(Extracted records)
______________________________

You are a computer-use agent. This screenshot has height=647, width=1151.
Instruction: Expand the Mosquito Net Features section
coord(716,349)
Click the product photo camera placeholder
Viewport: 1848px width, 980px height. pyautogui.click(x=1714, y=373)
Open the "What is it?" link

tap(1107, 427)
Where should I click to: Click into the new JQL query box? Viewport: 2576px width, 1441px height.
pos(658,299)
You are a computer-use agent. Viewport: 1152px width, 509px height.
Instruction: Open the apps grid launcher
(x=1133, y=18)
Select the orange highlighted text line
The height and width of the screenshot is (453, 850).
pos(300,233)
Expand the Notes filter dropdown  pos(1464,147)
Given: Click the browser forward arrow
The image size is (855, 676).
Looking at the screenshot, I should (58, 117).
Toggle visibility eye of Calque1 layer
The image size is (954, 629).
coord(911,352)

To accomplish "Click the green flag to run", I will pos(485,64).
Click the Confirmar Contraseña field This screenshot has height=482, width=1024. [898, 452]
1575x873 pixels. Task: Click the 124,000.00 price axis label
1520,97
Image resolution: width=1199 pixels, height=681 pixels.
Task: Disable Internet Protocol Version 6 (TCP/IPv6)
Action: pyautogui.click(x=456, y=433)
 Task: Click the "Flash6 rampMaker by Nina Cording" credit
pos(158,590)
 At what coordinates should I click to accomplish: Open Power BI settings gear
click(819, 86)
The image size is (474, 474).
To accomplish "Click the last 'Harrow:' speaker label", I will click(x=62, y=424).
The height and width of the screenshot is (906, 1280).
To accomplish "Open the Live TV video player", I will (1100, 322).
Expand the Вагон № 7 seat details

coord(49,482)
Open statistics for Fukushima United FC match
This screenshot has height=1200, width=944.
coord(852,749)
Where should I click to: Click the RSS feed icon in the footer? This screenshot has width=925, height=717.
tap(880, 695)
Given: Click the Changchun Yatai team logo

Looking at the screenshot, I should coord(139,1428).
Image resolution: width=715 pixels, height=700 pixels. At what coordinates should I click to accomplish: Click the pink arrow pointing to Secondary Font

______________________________

**Directions**
The records need to be set down again without a single difference.

**Answer section**
You are a computer-use agent. This screenshot has height=647, width=1151.
Instruction: Expand the Mosquito Net Features section
coord(716,349)
Click the product photo camera placeholder
Viewport: 1848px width, 980px height. pyautogui.click(x=1714, y=373)
Open the "What is it?" link

tap(1107, 427)
Where should I click to: Click into the new JQL query box? Viewport: 2576px width, 1441px height.
pos(658,299)
You are a computer-use agent. Viewport: 1152px width, 509px height.
Instruction: Open the apps grid launcher
(x=1133, y=18)
Select the orange highlighted text line
The height and width of the screenshot is (453, 850).
pos(300,233)
Expand the Notes filter dropdown  pos(1464,147)
Given: Click the browser forward arrow
The image size is (855, 676).
Looking at the screenshot, I should (58, 117).
Toggle visibility eye of Calque1 layer
The image size is (954, 629).
coord(911,352)

To accomplish "Click the green flag to run", I will pos(485,64).
Click the Confirmar Contraseña field This screenshot has height=482, width=1024. [898, 452]
1575x873 pixels. Task: Click the 124,000.00 price axis label
1520,97
Image resolution: width=1199 pixels, height=681 pixels.
Task: Disable Internet Protocol Version 6 (TCP/IPv6)
Action: pyautogui.click(x=456, y=433)
 Task: Click the "Flash6 rampMaker by Nina Cording" credit
pos(158,590)
 At what coordinates should I click to accomplish: Open Power BI settings gear
click(819, 86)
The image size is (474, 474).
To accomplish "Click the last 'Harrow:' speaker label", I will click(x=62, y=424).
The height and width of the screenshot is (906, 1280).
To accomplish "Open the Live TV video player", I will (1100, 322).
Expand the Вагон № 7 seat details

coord(49,482)
Open statistics for Fukushima United FC match
This screenshot has height=1200, width=944.
coord(852,749)
Where should I click to: Click the RSS feed icon in the footer? This screenshot has width=925, height=717.
tap(880, 695)
Given: Click the Changchun Yatai team logo

Looking at the screenshot, I should coord(139,1428).
Image resolution: width=715 pixels, height=700 pixels. At what coordinates should I click to accomplish: Click the pink arrow pointing to Secondary Font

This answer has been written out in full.